→ **EXCERPT**:
---
# Social Infrastructure Information Systems Division, Hitachi Programming Contest 2020

** Updated:**

日立製作所 社会システム事業部 プログラミングコンテスト 2020

# Source codes

# Solutions

## A - Hitachi String

There are just $5$ strings.

## B - Nice Shopping

The minimum is achieved either by choosing the cheapest refrigerator and the cheapest oven range or by using the discount coupons.

## C - ThREE

### Solution

The condition $ab = 0$ or $a + b = 0$ is equivalent to $(a, b) \neq (1, 1), (2, 2)$ in $\mathbb{Z} / 3 \mathbb{Z}$.

A tree is a bipartite graph. We color each vertex by red or blue. Then, two vertexes whose distance is $3$ must be colored differently.

Therefore, it is suffice that we assign numbers for vertexes so that there are no pair of red/blue vertex and assigned for $(1, 1)$ or $(2, 2)$. This is done by the following way.

- The case both red and blue $\geq N / 3$: We assign $1$ for red side and $2$ for blue side as much as possible. Then assign $0$ for others.
- The case red $< N / 3$: We assign $0$ for red side. Then any numbers for others.
- The case blue $< N / 3$: Same as red.

## D - Manga Market

### Observation

Let $c _ i = a _ i + 1$ and $d _ i = a _ i + b _ i + 1$. Then, the $i$-th shop is the machine that leaps from the time $t$ to the time $f _ i(t) = c _ i t + d _ i$.

First, we show the following lemma.

Lemma D.1: Fix the indexes $I$ of the shops that Takahashi-kun will visit. Then, the minimum time is achieved in the descending order of $\{ f _ i \} _ {i \in I}$ with the weight $(c _ i - 1) / d _ i$. Here, the division is the operator in $\mathbb{Q}$.
---
→ **SHORT PROBLEM**: Continue the solutions write-up for the Hitachi programming contest, starting right after its last sentence.

→ **DATA BLOCK**:
---
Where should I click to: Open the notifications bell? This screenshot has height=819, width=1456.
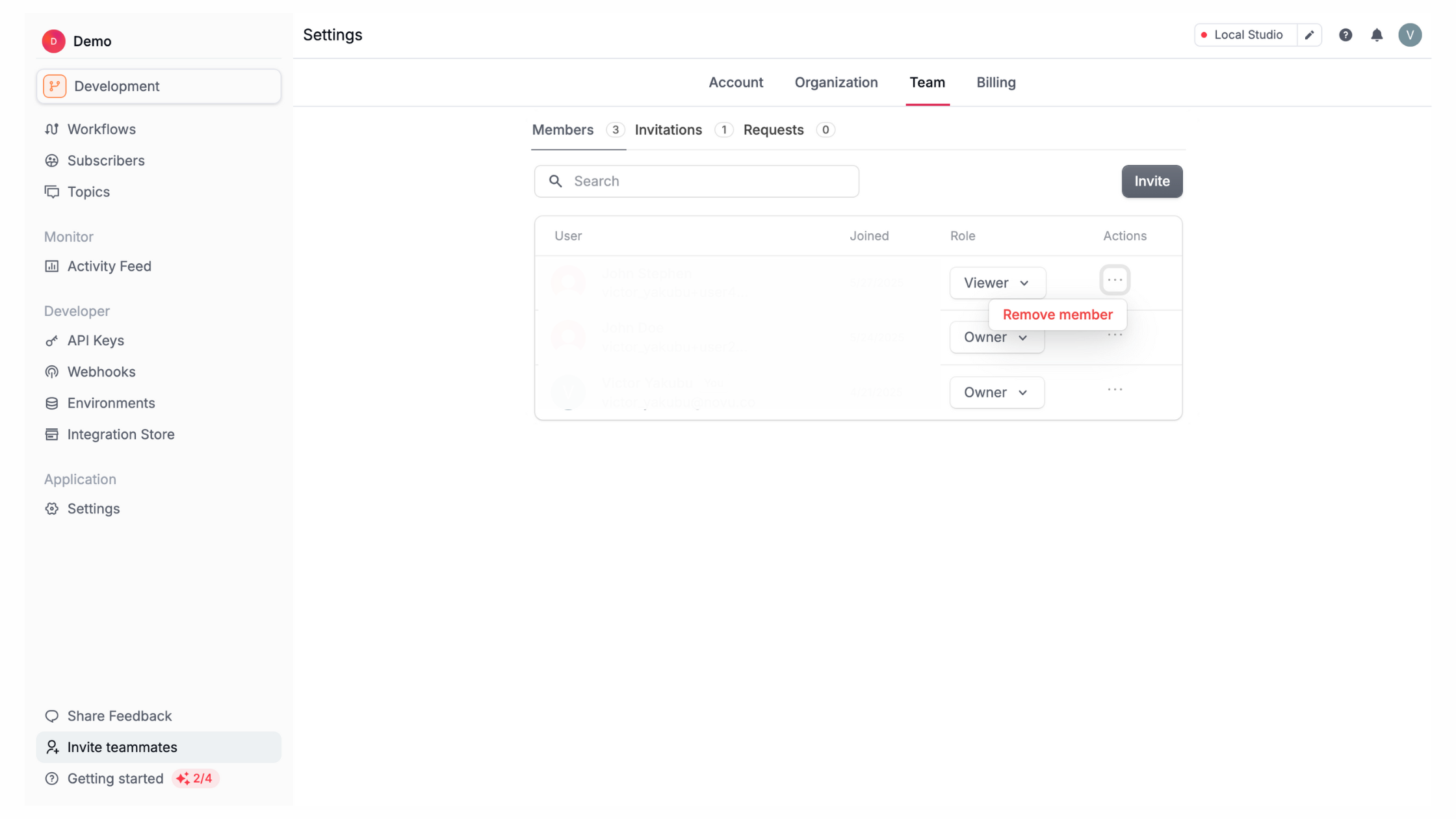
---
→ **RESULT FOR THIS EXERCISE**:
Proof: Assume to the contrary that the minimum time is achieved in another order of $\{ f _ i \} _ {i \in I}$ with the weight $(c _ i - 1) / d _ i$. Then, there is at least one adjacent pair $f _ i$ and $f _ j$ with $(c _ i - 1) / d _ i < (c _ j - 1) / d _ j$. We see that, in the current situation, we reach $i$-th shop at the time $t$ and then go to $j$-th shop. The resulting time is \[ T = f _ j \circ f _ i (t) = c _ i c _ j t + c _ j d _ i + d _ j. \] Swapping this order, however, we obtain the resulting time as follows. \[ T’ = f _ i \circ f _ j (t) = c _ j c _ i t + c _ i d _ j + d _ i. \] Then, we have \[ T - T’ = c _ j d _ i + d _ j - c _ i d _ j - d _ i > 0, \] which contradicts the assumption. This completes the proof.

Therefore, we can solve this problem by DP in $O(N ^ 2)$-time.

### Solution

For speeding-up, we divide the shops into two sets; $c _ i \geq 2$ and $c _ i = 1$. Note that, by Lemma D.1, we always consider visiting the shops with $c _ i = 1$ after the shops with $c _ i \geq 2$.

For the shops with $c _ i \geq 2$, we try the DP above. Thanks to the constraint $c _ i \geq 2$, we just possess the second key up to $C = 32 \approx \log _ 2 T$.

Then, we visit some shops with $c _ i = 1$ for each $j = 0, \dots, C - 1$. Obviously, we try $d _ i$’s ascending order. This part can be done by `partial_sum`

and `upper_bound`

. The time complexity is $O(N \log T + N \log N)$.

#### Definition

$dp[i][j] = $ the minimum time we take to visit $j$ stores considering up to the $i$-th store.

#### Initial State

$dp[0][0] = 0$, otherwise $\infty$.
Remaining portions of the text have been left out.